The examination of this trajectory must begin on an individual level by thinking harder. To think harder is to recognize that no human exists entirely independent of the world around them. We constantly absorb the world around us through observation, through the storage of memories and through interactions with others. Simultaneously, we are being absorbed by the world around us as we are an instance of life within it, a part of the history of a place and a part of other peoples’ observations and memories. This constant absorption is a necessary and often beautiful fact of humanity, as the way in which we absorb and are absorbed by the world around us is how we form communities, build societies and find a place in the world.  

Yet it is when we become too comfortable in the world around us that we don’t think about the paradoxes and enigmas within that world. When we don’t think, we lose our grounding both individually and as a nation. We tend to think about things that we value, whether consciously or subconsciously. Moreover, just thinking about something imbues value on that thing in our lives. When our comfort in the structures of the world around us prevents us from thinking, we are unable to place value on what is important and essential. So we lose our purpose of bending that arc toward justice and suddenly it becomes easy, even natural, to trivialize what we should value.  

In America, we continue to develop a history of trivializing human life. Slavery, perhaps, is the greatest trivialization of human life in our history. Today, we value objects over human life in our obstinate refusal to detach gun ownership from the American identity. We value cultural isolation and constancy over human life when we reduce decisions about offering asylum to refugees to decisions about economics and the capacity of our healthcare system. 
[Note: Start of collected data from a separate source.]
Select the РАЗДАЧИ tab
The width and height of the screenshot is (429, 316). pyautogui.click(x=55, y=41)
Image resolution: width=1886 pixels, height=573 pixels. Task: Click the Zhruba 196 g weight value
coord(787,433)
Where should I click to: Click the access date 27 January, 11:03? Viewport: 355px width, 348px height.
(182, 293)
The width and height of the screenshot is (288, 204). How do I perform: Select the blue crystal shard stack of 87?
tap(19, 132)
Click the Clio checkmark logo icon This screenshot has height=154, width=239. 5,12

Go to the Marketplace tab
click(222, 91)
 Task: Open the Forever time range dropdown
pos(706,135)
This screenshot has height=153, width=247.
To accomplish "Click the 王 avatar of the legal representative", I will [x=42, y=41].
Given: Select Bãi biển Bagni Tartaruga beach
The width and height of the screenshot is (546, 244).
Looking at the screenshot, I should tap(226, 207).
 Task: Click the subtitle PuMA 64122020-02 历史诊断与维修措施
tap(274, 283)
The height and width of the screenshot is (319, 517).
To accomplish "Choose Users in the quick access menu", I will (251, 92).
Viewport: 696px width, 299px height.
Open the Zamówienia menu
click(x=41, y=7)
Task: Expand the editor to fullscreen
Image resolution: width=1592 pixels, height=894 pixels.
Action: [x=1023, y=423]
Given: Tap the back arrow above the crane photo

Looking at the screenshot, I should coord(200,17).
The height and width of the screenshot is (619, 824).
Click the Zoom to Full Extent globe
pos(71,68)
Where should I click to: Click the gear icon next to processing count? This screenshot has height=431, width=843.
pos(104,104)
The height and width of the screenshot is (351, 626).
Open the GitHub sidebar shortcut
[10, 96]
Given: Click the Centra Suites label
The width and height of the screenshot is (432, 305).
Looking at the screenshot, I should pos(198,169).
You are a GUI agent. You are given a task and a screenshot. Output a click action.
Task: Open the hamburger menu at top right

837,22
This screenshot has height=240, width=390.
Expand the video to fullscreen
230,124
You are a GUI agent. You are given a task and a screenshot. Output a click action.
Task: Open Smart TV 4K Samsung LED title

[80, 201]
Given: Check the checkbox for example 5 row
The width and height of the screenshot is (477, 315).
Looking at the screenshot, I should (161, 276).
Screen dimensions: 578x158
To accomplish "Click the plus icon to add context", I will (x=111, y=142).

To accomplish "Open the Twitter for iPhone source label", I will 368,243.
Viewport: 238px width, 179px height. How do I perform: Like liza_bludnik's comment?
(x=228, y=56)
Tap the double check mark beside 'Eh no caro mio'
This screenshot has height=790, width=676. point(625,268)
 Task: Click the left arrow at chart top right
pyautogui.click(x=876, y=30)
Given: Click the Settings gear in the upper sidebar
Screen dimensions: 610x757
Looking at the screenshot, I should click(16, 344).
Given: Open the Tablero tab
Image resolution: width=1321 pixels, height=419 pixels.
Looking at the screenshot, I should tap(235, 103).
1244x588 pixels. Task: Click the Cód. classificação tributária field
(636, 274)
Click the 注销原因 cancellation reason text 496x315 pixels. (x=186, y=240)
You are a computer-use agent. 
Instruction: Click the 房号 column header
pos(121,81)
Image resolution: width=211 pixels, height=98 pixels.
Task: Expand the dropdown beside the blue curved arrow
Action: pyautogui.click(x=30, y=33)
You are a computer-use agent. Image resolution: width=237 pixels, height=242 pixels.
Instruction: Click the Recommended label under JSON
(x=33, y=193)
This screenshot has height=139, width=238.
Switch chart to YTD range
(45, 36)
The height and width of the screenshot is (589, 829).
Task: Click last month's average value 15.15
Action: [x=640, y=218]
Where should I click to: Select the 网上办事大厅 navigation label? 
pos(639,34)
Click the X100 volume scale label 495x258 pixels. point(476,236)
The paradox, however, is that in the cultural and historical contexts where thinking harder is more of a necessity, thinking harder also tends to be much more difficult. Today, technology presents an ongoing opposition to thinking harder because it provides a substitute for thought in moments of waiting. Technology makes it far more difficult not to be absorbed by the world around us because that world is now one we can access anytime. Technology can also normalize the very absurdities in our world, which thinking harder may help us to identify. For example, apps like Tinder normalize our absurd tendency to trivialize the pursuit of love with our un-purposeful attitudes towards relationships. 

Forty-five years ago, Robert M. Pirsig eloquently expressed our need to think harder in his classic philosophical novel “Zen and the Art of Motorcycle Maintenance”: “Now the stream of our common consciousness seems to be obliterating its own banks, losing its central direction and purpose, flooding the lowlands, disconnecting and isolating the highlands and to no particular purpose other than the wasteful fulfillment of its own internal momentum. Some channel deepening seems called for,” Pirsig wrote.  

That channel deepening is still called for today. So think harder. Think about the small, seemingly trivial things in your world because it is possible, even likely, that what we trivialize as a society may be essential. Think about the big, grand things in your world that seem too complicated to understand because complexities can sometimes be untangled with thought. Think about the people in your world, think about yourself and the purpose of what you do. Think about love. And as you keep thinking, your movements within that world will change. As we do this collectively, slowly but surely, the arc will bend toward justice.